- [EXERCISE REQUIREMENTS]:
Please list every line in the rows below that contains the string "dimensions", copying each such line in full.

- [ENTRIES PROVIDED]:
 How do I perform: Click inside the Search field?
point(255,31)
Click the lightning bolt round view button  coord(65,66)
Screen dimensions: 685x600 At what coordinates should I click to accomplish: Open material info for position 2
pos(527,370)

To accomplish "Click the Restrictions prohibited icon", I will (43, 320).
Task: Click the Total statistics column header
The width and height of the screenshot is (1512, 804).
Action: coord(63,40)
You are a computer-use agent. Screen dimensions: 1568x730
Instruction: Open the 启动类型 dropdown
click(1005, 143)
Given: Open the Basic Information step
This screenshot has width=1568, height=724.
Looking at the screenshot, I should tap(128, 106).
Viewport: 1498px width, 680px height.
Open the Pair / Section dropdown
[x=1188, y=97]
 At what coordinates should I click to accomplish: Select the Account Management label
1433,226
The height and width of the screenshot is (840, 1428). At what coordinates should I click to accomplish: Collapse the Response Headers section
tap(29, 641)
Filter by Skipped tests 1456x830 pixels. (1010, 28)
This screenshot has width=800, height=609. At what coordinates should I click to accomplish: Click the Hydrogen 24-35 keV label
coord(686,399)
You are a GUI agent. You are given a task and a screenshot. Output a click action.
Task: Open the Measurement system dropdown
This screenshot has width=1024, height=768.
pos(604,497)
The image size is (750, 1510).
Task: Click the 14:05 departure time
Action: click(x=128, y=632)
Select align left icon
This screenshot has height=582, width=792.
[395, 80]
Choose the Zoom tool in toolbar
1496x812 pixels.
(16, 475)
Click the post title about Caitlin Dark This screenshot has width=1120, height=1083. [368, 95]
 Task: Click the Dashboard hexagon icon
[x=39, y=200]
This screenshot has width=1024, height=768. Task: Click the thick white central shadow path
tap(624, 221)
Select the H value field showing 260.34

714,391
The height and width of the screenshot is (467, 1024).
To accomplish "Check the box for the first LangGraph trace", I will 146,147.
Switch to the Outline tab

- [OUTPUT OF THE EXERCISE]:
Screen dimensions: 685x600 At what coordinates should I click to accomplish: Open material info for position 2
You are a computer-use agent. Screen dimensions: 1568x730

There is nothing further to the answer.